Exercise materials START

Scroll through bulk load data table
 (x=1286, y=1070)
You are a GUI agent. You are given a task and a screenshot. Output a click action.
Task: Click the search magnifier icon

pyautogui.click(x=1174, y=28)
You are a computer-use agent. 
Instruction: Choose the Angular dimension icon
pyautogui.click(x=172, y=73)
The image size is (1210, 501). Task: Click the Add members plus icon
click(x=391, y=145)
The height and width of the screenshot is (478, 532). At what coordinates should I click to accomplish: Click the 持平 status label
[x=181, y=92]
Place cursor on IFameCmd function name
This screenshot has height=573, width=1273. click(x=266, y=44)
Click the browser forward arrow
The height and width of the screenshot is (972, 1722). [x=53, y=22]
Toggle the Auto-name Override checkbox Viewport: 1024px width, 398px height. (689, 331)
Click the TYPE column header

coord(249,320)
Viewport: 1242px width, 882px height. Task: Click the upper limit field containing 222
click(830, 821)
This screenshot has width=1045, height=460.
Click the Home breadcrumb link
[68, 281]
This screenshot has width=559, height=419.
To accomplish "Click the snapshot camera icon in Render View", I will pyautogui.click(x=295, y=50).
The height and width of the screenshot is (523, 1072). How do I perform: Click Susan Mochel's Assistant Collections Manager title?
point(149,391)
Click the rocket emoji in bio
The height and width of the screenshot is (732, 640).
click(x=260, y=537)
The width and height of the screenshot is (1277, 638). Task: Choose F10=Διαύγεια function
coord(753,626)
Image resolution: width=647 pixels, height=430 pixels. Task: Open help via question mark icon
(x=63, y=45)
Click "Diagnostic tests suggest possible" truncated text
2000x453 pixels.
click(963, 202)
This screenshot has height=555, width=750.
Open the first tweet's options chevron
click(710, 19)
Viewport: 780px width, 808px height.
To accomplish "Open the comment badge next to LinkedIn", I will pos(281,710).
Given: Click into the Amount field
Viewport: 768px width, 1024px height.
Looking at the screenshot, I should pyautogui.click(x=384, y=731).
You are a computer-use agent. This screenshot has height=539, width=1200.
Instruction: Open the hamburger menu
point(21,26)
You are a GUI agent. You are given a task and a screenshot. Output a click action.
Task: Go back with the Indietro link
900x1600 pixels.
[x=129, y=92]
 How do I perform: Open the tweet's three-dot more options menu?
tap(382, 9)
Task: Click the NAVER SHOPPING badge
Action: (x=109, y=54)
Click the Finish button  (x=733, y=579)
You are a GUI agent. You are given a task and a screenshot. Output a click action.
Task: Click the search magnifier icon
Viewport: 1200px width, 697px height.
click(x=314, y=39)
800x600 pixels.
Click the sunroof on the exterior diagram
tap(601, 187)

Exercise materials END

## Required work
Transcribe all of the data exactly, leaving no line out.

## Written reply
Scroll through bulk load data table
 (x=1286, y=1070)
You are a GUI agent. You are given a task and a screenshot. Output a click action.
Task: Click the search magnifier icon

pyautogui.click(x=1174, y=28)
You are a computer-use agent. 
Instruction: Choose the Angular dimension icon
pyautogui.click(x=172, y=73)
The image size is (1210, 501). Task: Click the Add members plus icon
click(x=391, y=145)
The height and width of the screenshot is (478, 532). At what coordinates should I click to accomplish: Click the 持平 status label
[x=181, y=92]
Place cursor on IFameCmd function name
This screenshot has height=573, width=1273. click(x=266, y=44)
Click the browser forward arrow
The height and width of the screenshot is (972, 1722). [x=53, y=22]
Toggle the Auto-name Override checkbox Viewport: 1024px width, 398px height. (689, 331)
Click the TYPE column header

coord(249,320)
Viewport: 1242px width, 882px height. Task: Click the upper limit field containing 222
click(830, 821)
This screenshot has width=1045, height=460.
Click the Home breadcrumb link
[68, 281]
This screenshot has width=559, height=419.
To accomplish "Click the snapshot camera icon in Render View", I will pyautogui.click(x=295, y=50).
The height and width of the screenshot is (523, 1072). How do I perform: Click Susan Mochel's Assistant Collections Manager title?
point(149,391)
Click the rocket emoji in bio
The height and width of the screenshot is (732, 640).
click(x=260, y=537)
The width and height of the screenshot is (1277, 638). Task: Choose F10=Διαύγεια function
coord(753,626)
Image resolution: width=647 pixels, height=430 pixels. Task: Open help via question mark icon
(x=63, y=45)
Click "Diagnostic tests suggest possible" truncated text
2000x453 pixels.
click(963, 202)
This screenshot has height=555, width=750.
Open the first tweet's options chevron
click(710, 19)
Viewport: 780px width, 808px height.
To accomplish "Open the comment badge next to LinkedIn", I will pos(281,710).
Given: Click into the Amount field
Viewport: 768px width, 1024px height.
Looking at the screenshot, I should pyautogui.click(x=384, y=731).
You are a computer-use agent. This screenshot has height=539, width=1200.
Instruction: Open the hamburger menu
point(21,26)
You are a GUI agent. You are given a task and a screenshot. Output a click action.
Task: Go back with the Indietro link
900x1600 pixels.
[x=129, y=92]
 How do I perform: Open the tweet's three-dot more options menu?
tap(382, 9)
Task: Click the NAVER SHOPPING badge
Action: (x=109, y=54)
Click the Finish button  (x=733, y=579)
You are a GUI agent. You are given a task and a screenshot. Output a click action.
Task: Click the search magnifier icon
Viewport: 1200px width, 697px height.
click(x=314, y=39)
800x600 pixels.
Click the sunroof on the exterior diagram
tap(601, 187)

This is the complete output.